Traders are still second-guessing the Federal Reserve’s take on economic data and how it might alter the U.S. central bank’s plan to withdraw its stimulus, said Peter Jankovskis, co-chief investment officer at OakBrook Investments in Lisle, Illinois.
“On balance today’s data is not going to raise concerns the Fed may accelerate the taper,” he said.
The Dow Jones industrial average rose 30.25 points or 0.18 percent, to 16,500.24, the S&P 500 gained 1.89 points or 0.1 percent, to 1,833.26 and the Nasdaq Composite dropped 10.337 points or 0.25 percent, to 4,121.569.
RBC Capital Markets raised its year-end target on the S&P 500 to 2,075, about 13 percent above current levels, citing a “slower, extended economic recovery” which will provide support for stocks throughout the year.
Icy conditions snarled travel across the U.S. Midwest and thousands of flights were canceled or delayed over the weekend, as forecasters warned that life-threatening cold was heading eastward.
“This cold weather front is likely to impact economic activity somewhat,” said Peter Cardillo, chief market economist at Rockwell Global Capital in New York.
Liberty Media said Friday it would offer to buy out the minority shareholders in satellite radio provider Sirius XM . Sirius shares jumped 7.3 percent to $3.83.
Apparel retailer Men’s Wearhouse mounted a hostile bid for rival Jos. A. Bank Clothiers with a raised offer, days after the smaller rival raised its buyout defenses. Men’s Wearhouse shares gained 3.3 percent to $52.24 and Jos. A Bank added 4.1 percent to $56.64.
Twitter shares fell 6.1 percent to $64.76 after being downgraded at Morgan Stanley. The stock had surged nearly 70 percent in the past six weeks.
Morgan Stanley cut eBay to neutral weight, sending its shares down 3.7 percent to $51.31.
Ford Motor Co and its local partners boosted sales in China by nearly 50 percent last year, nudging past Japanese giants Toyota and Honda to make big inroads into the world’s largest auto market. Ford shares rose 1.2 percent to $15.70.
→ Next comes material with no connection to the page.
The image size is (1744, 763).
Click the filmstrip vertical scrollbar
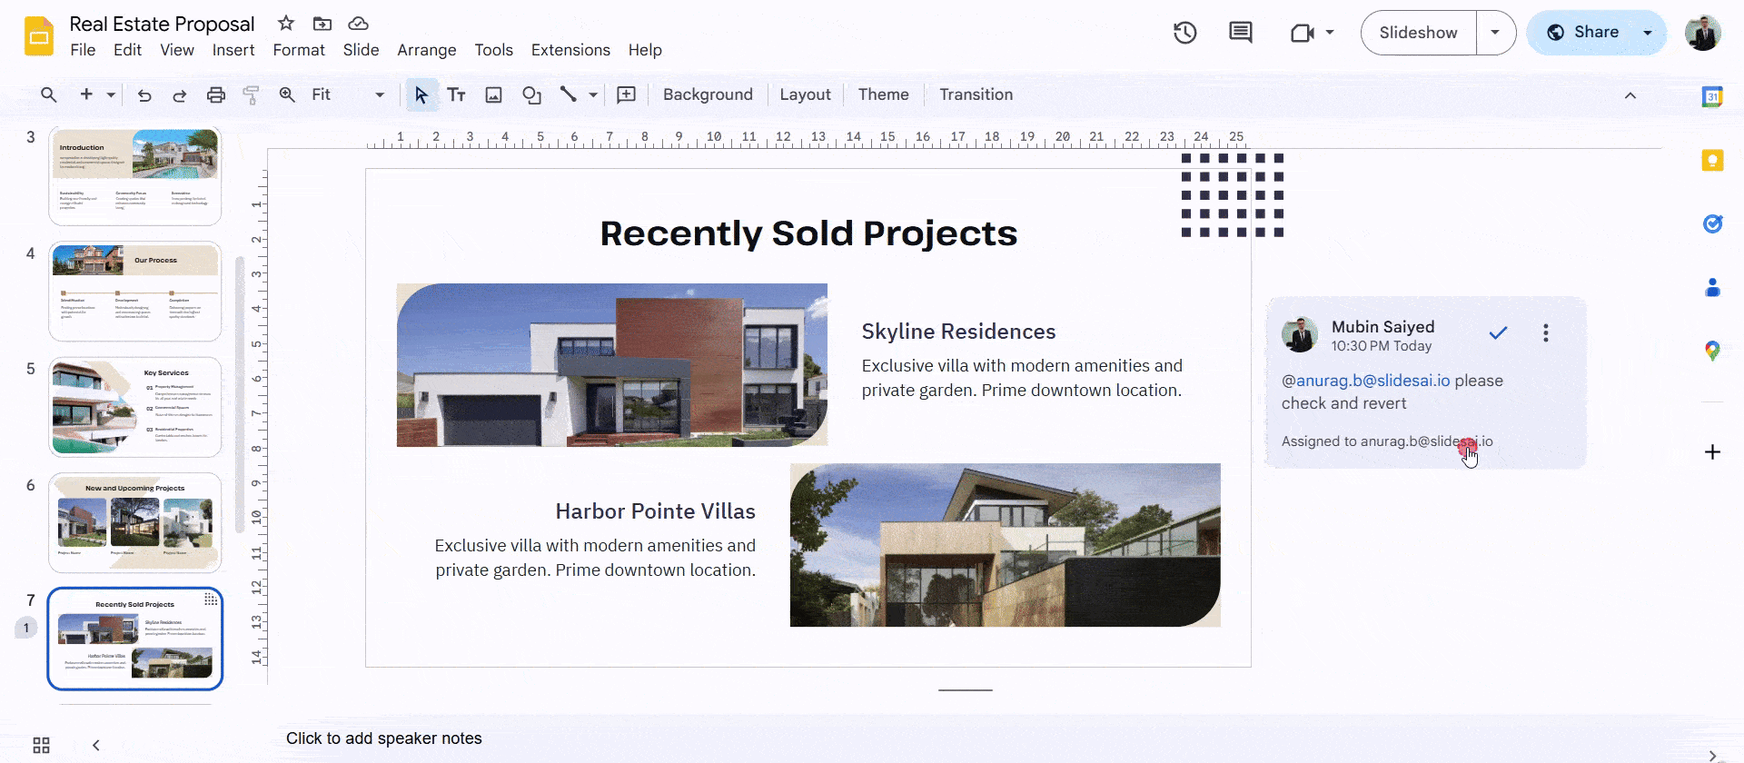coord(240,394)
Solar panel shares were in focus. ReneSola rose 3.9 percent to $4.23 after it secured a contract to supply solar panels to a solar project developer based in Japan; SolarCity was up 11.2 percent to $65.91 after Goldman Sachs added it to its “conviction buy” list.
The U.S. Senate is set to vote at 5:30 p.m. (2230 GMT) to confirm Janet Yellen as the next head of the Federal Reserve. Yellen has been the central bank’s vice chair since 2010 and is widely seen as continuing the policies set in place by current chair, Ben Bernanke.